Así pues, Thompson pone rumbo a México (acompañado por su compinche de drogas Yail Bloor) con objeto de recuperar su alijo, y secundariamente escribir el artículo que le han pedido. Como es de esperar los problemas no tardan en aparecer.

 

El cliché de vacaciones locas y desmadre al sur de la frontera, gringos alcoholizados e idos de madre puede que no haya sido mejor descrito y capturado que por Thompson en La gran caza del tiburón. Tras su lectura, uno no puede sino darse cuenta que queda ya muy lejos la cándida visión de “juerga tropical” y fiesta amable que nos proponía Elvis diez años antes en Fun in Acapulco. Ese simulacro de farra en las lindes del otro hemisferio palidece ante un día tranquilo en el itinerario de Thompson y Bloor. Del mismo modo, las chiquilladas que Tom Cruise y compañía perpetran en Tijuana, aquellas que pudimos ver en el debut de Curtis Hanson (Ir a perderlo y perderse), quedan en eso precisamente, chiquilladas. Un grupo de adolescentes cuyo pico de delincuencia radica en beber cerveza, tirar petardos y lograr breves escarceos en prostíbulos de supuesta mala muerte. Casi puedo oír a Thompson riendo entre dientes: ¡Meros aficionados!

 

 

Un par de extractos del texto de Thompson y acabo, lo prometo.

 

Primero, un ejemplo de su labor descriptiva de los ambientes que halló en Cozumel:

 

Era exactamente el tipo de escena que yo estaba buscando: unos 35 blancos ricos completamente borrachos de sitios como Jacksonville y Pompano Beach, rondando por allí a media noche, en aquel puerto mexicano, con sus cruceros de doscientos mil dólares, maldiciendo a los nativos por no proporcionar suficientes putas adolescentes que hiciesen juego con la música de los mariachis.

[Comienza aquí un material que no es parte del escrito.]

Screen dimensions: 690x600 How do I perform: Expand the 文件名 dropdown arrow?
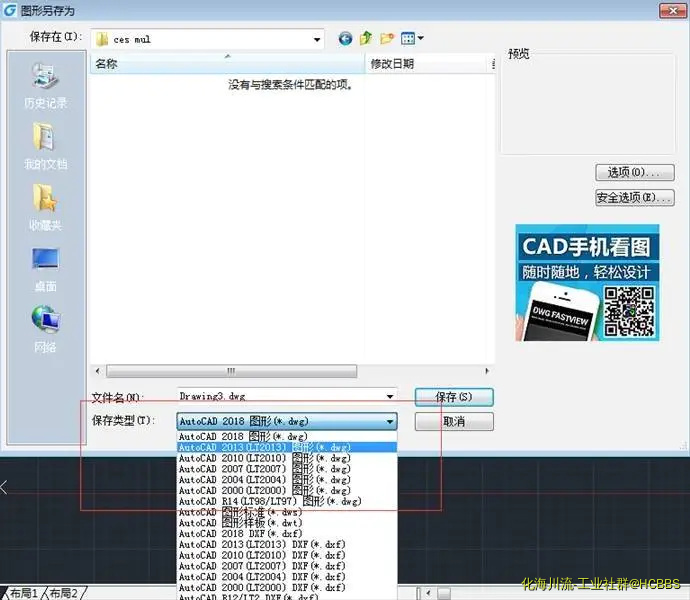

Era una escena de decadencia absoluta y me sentía allí como en casa.

 

Las últimas veinte páginas del artículo, abandonado ya el meollo propio del torneo de pesca, son una narración trepidante sobre cómo Thompson y Bloor huyen (literalmente) de Cozumel, haciendo lo imposible por no pagar sus facturas de hotel y dar esquinazo a la gente de Avis; durante su estancia allí han alquilado un Volskwagen Safari, que a stas alturas está destartalado y listo para entrar en el desguace. Llevan consigo también un pequeño alijo de drogas, que deciden acabar antes de reentrar en los Estados Unidos.

 

Mientras cruzábamos el estrecho del Yucatán a dos mil quinientos metros de altura, hicimos recuento de lo que nos quedaba: Dos unidades de MDA, seis pastillas de ácido, como gramo y medio de cocaína pura, cuatro rojitas y un puñado de anfetamina.

 

Y ahora, en lugar de seguir engrosando este artículo con palabras torpemente alineadas, callo de una vez y les invito a que vayan de viaje con el Dr. Thompson. Él les explicará todo esto mucho mejor que yo.